Figure 1. Nup88, Nup98 and Sec13 are required for relocalization of heterochromatic DSBs.

(A) Schematic representation of nuclear pore proteins including chromatin-associated nucleoporins. Red indicates nucleoporins whose depletion affects relocalization/anchoring of heterochromatic DSBs from this study and12. (B) Immunofluorescence (IF) analysis and quantification of Kc cells fixed 60 min after IR show the number of γH2Av foci in DAPI-bright and total foci following indicated RNAi depletions. *P<0.05, **P<0.01, ****P<0.0001, n>195 cells for each RNAi condition. (C) As described in b, except cells expressing Nup96-MycFLAG were used. **P<0.01, ****P<0.0001, n>328 cells for each RNAi condition. (D) Chromatin fractionation and Western Blot (Wb) analysis of Kc cells shows the chromatin-bound fractions of Nup88, Nup98, and Sec13 at indicated time points after IR. Histone H4 and Ponceau are loading controls. (E) IF analysis shows γH2Av foci colocalizing with the indicated nucleoporins in DAPI-bright, at different timepoints after IR. Dashed boxes and zoomed details highlight colocalizations 10 min after IR. Kc cells were used for Nup88 and Sec13 staining.

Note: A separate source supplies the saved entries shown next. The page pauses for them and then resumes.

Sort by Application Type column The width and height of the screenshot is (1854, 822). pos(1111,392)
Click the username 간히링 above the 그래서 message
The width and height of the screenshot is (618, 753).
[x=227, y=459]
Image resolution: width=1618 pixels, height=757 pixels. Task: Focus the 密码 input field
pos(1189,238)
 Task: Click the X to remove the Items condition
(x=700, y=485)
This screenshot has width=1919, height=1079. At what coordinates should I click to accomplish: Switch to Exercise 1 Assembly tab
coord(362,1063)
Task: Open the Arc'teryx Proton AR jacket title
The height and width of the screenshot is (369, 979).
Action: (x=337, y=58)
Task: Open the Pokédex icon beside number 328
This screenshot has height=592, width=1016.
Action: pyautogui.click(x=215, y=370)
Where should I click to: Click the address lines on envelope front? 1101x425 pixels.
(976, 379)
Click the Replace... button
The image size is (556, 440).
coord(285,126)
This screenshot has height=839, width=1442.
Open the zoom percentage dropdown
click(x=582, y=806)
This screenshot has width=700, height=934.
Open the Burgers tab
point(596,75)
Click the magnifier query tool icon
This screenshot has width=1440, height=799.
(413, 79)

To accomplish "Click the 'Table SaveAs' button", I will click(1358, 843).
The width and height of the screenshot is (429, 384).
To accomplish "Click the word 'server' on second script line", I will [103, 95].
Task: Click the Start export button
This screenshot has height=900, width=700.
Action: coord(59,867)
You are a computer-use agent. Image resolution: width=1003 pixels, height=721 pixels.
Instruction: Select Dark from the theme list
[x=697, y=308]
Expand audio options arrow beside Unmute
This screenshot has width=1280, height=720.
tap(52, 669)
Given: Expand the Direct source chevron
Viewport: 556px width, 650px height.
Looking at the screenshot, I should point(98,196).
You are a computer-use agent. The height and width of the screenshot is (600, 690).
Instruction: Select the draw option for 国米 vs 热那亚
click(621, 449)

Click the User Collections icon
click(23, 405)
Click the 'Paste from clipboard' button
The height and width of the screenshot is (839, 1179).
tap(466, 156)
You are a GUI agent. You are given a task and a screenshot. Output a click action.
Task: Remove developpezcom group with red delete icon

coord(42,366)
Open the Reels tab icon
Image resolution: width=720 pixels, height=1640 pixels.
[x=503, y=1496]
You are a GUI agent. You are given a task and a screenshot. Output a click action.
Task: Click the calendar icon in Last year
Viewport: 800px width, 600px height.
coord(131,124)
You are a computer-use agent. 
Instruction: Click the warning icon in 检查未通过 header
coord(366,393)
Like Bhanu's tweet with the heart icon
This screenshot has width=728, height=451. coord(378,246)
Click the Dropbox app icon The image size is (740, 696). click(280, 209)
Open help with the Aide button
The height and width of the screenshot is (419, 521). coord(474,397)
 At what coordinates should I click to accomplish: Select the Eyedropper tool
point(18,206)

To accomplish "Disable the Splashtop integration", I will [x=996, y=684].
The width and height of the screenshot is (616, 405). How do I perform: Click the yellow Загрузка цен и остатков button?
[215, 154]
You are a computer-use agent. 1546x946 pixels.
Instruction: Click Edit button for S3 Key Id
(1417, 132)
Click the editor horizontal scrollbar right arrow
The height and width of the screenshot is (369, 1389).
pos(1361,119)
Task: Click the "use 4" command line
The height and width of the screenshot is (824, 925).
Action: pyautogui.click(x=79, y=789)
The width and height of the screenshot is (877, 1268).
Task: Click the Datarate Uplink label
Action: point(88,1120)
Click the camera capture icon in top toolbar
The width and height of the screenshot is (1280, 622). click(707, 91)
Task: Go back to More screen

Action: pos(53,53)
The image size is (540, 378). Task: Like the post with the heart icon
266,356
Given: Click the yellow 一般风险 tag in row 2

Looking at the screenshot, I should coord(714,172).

GFP-Nup98FG-expressing cells were used in place of Nup98 WT due to a stronger nucleoplasmic signal associated with this mutant. n>118 foci for each time point. Error bars: SEM in E, and SD in B,C from three or more independent experiments. P values calculated with two-tailed Mann–Whitney test. Images are max intensity projections of Z-stacks spanning the DAPI-bright region. Ctrl = Control. Scale bar = 1μm.